The simplest approach that may be taken to rectify the "broken" state of such tables is as follows:

  • Drop the table from replication using the slonik command SLONIK SET DROP TABLE.

    This does not drop out the Slony-I-generated column.

  • On each node, run an SQL script to alter the table, dropping the extra column.

    alter table whatever drop column "_Slony-I_cluster-rowID";

    This needs to be run individually against each node. Depending on your preferences, you might wish to use SLONIK EXECUTE SCRIPT to do this.

    If the table is a heavily updated one, it is worth observing that this alteration will require acquiring an exclusive lock on the table. It will not hold this lock for terribly long; dropping the column should be quite a rapid operation as all it does internally is to mark the column as being dropped; it does not require rewriting the entire contents of the table. Tuples that have values in that column will continue to have that value; new tuples will leave it NULL, and queries will ignore the column. Space for those columns will get reclaimed as tuples get updated.

    Note that at this point in the process, this table is not being replicated. If a failure takes place, replication is not, at this point, providing protection on this table. This is unfortunate but unavoidable.

  • Make sure the table has a legitimate candidate for primary key, some set of NOT NULL, UNIQUE columns.

    The possible variations to this are the reason that the developers have made no effort to try to assist automation of this.

  • If the table is a small one, it may be perfectly reasonable to do alterations (note that they must be applied to every node!) to add a new column, assign it via a new sequence, and then declare it to be a primary key.

    If there are only a few tuples, this should take a fraction of a second, and, with luck, be unnoticeable to a running application.

    Even if the table is fairly large, if it is not frequently accessed by the application, the locking of the table that takes place when you run ALTER TABLE may not cause much inconvenience.

  • If the table is a large one, and is vital to and heavily accessed by the application, then it may be necessary to take an application outage in order to accomplish the alterations, leaving you necessarily somewhat vulnerable until the process is complete.

    If it is troublesome to take outages, then the upgrade to Slony-I version 2 may take some planning...

This approach should be fine for tables that are relatively small, or infrequently used. If, on the other hand, the table is large and heavily used, another approach may prove necessary, namely to create your own sequence, and "promote" the formerly Slony-I-generated column into a "real" column in your database schema.
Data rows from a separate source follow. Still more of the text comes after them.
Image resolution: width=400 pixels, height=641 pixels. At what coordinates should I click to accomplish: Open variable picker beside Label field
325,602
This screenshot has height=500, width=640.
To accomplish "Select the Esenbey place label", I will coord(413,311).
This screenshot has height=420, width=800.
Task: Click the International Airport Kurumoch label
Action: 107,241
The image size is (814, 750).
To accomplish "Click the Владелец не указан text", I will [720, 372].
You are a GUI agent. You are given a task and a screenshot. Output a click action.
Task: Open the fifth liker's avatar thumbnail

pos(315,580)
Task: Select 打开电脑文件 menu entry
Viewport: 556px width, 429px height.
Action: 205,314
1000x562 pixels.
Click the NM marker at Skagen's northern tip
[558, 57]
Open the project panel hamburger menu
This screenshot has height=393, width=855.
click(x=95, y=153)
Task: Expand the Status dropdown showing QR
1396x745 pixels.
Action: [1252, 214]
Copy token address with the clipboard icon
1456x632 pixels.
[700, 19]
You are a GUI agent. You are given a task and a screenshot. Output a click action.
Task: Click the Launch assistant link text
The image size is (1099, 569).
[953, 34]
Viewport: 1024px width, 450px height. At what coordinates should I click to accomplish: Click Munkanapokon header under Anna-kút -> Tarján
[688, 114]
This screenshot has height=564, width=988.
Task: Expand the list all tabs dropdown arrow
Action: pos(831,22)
An outline of the steps is as follows:

  • Add a sequence that assigns values to the column.

    Setup steps will include SQL CREATE SEQUENCE, SQL SELECT SETVAL() (to set the value of the sequence high enough to reflect values used in the table), Slonik SLONIK CREATE SET (to create a set to assign the sequence to), Slonik SLONIK SET ADD SEQUENCE (to assign the sequence to the set), Slonik SLONIK SUBSCRIBE SET (to set up subscriptions to the new set)

  • Attach the sequence to the column on the table.

    This involves ALTER TABLE ALTER COLUMN, which must be submitted via the Slonik command SLONIK EXECUTE SCRIPT.

  • Rename the column _Slony-I_@CLUSTERNAME@_rowID so that Slony-I won't consider it to be under its control.

    This involves ALTER TABLE ALTER COLUMN, which must be submitted via the Slonik command SLONIK EXECUTE SCRIPT.

    Note that these two alterations might be accomplished via the same SLONIK EXECUTE SCRIPT request.

23.2. New Trigger Handling in Slony-I Version 2

One of the major changes to Slony-I is that enabling/disabling of triggers and rules now takes place as plain SQL, supported by PostgreSQL 8.3+, rather than via "hacking" on the system catalog.

As a result, Slony-I users should be aware of the PostgreSQL syntax for ALTER TABLE, as that is how they can accomplish what was formerly accomplished via SLONIK STORE TRIGGER and SLONIK DROP TRIGGER.